━━ Information
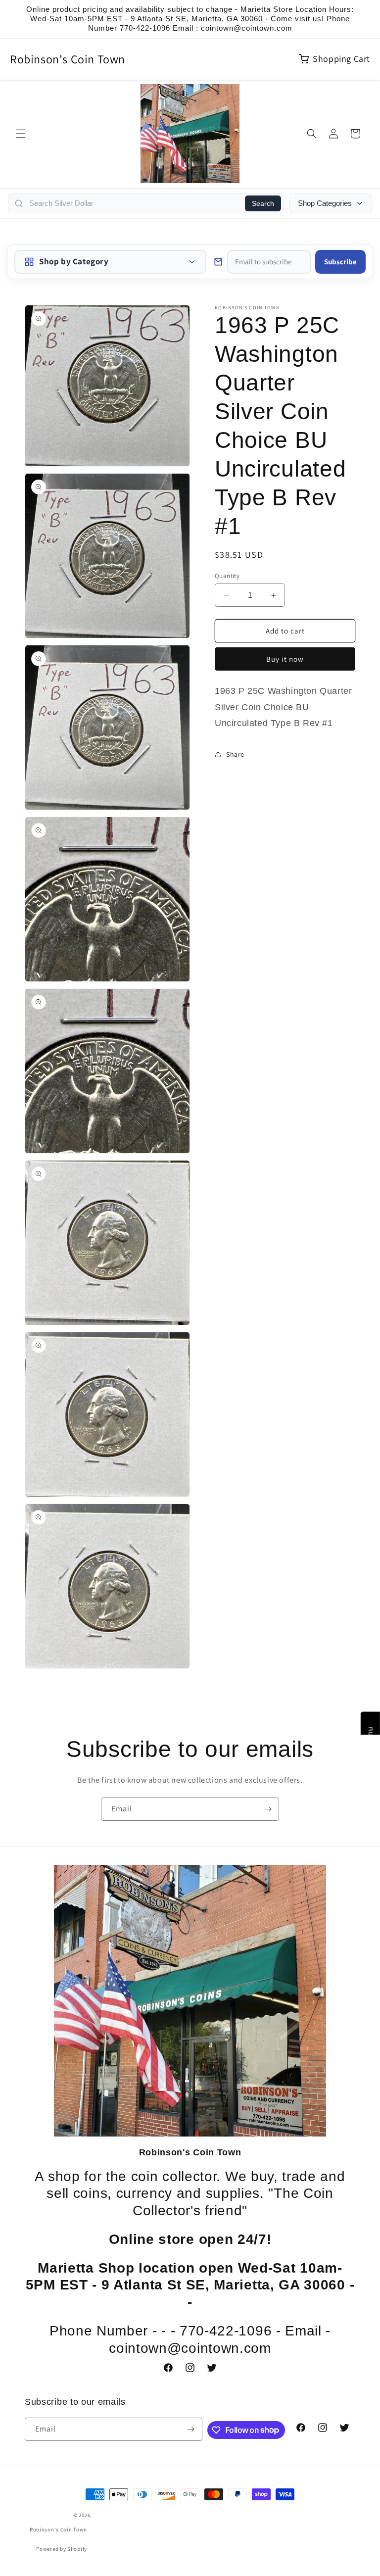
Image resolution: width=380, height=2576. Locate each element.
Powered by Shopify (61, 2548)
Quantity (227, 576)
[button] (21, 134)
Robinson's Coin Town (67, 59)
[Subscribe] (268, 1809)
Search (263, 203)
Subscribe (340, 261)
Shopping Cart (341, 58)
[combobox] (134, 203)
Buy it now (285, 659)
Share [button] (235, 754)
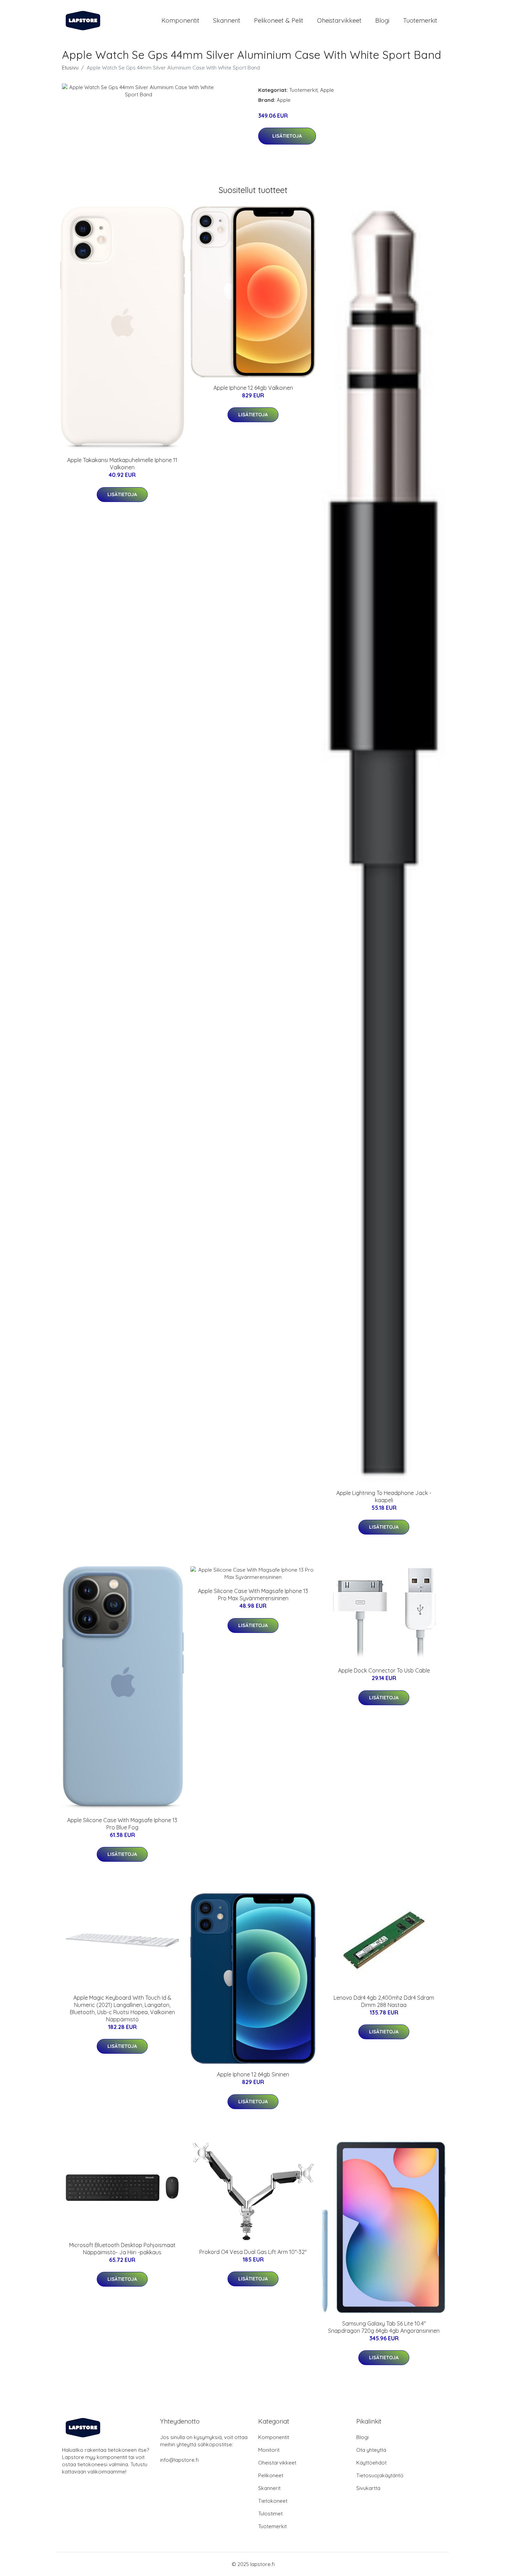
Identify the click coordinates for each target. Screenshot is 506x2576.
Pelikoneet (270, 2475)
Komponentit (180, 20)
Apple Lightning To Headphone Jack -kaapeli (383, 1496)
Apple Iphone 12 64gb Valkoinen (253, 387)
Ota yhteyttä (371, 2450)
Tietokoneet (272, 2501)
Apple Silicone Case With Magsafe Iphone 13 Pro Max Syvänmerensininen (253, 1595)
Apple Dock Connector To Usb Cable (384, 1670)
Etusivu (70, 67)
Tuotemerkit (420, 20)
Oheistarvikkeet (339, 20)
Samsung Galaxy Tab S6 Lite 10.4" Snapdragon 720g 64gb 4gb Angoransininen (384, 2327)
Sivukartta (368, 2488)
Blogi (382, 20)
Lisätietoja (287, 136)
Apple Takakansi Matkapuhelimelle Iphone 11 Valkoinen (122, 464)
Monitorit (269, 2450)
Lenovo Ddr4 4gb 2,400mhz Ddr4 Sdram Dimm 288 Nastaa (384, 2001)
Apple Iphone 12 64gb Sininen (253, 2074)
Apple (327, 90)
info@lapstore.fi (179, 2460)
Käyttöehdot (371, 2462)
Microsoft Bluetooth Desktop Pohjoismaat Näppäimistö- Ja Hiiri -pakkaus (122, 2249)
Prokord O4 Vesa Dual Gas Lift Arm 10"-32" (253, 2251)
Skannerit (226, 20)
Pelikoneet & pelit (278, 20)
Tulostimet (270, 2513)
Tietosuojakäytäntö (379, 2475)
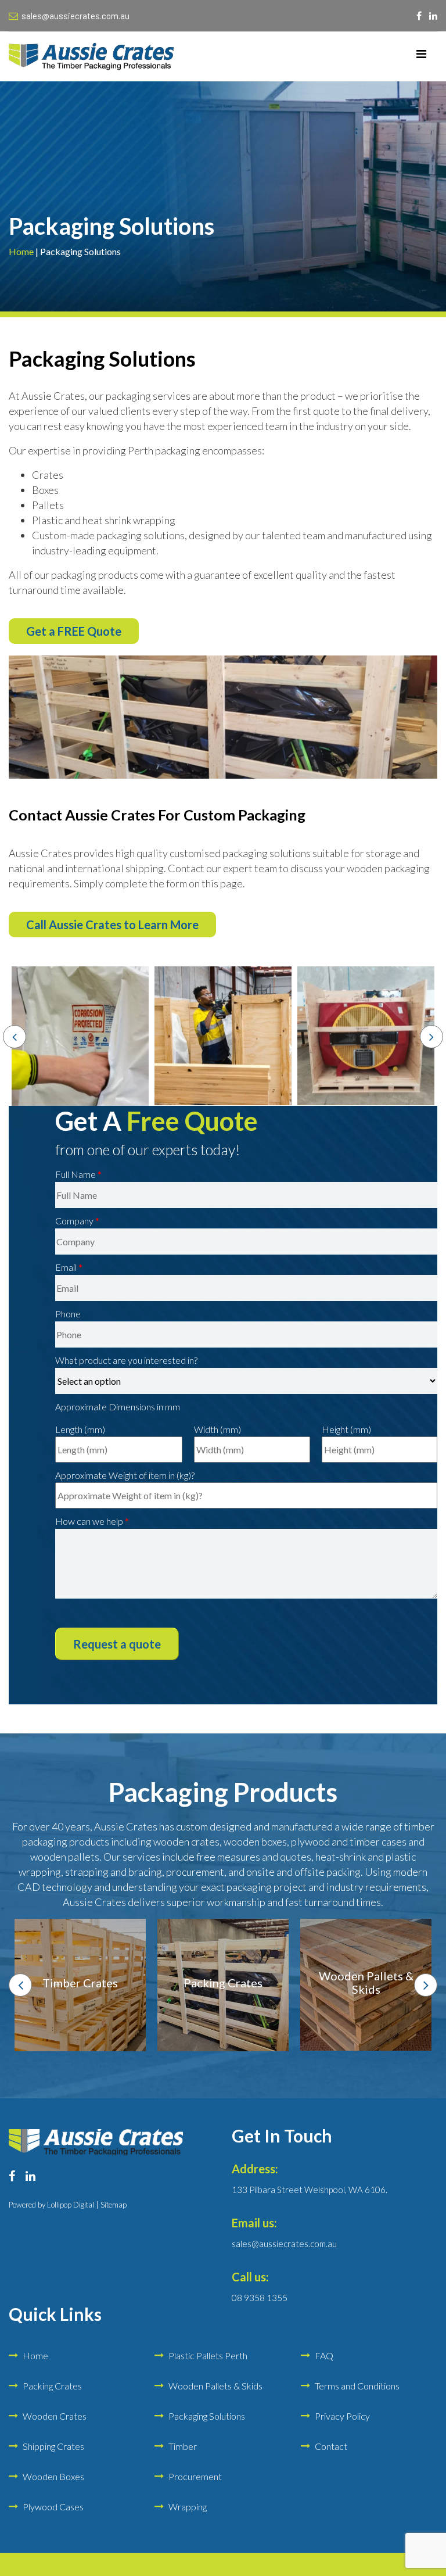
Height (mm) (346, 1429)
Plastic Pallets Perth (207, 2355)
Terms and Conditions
━━━━
**What is being asked:** Copy out every line from the data above in which the word "Valkoinen" occurs.

**Task output:**
Apple Iphone 12 64gb Valkoinen (253, 387)
Apple Takakansi Matkapuhelimelle Iphone 11 Valkoinen (122, 464)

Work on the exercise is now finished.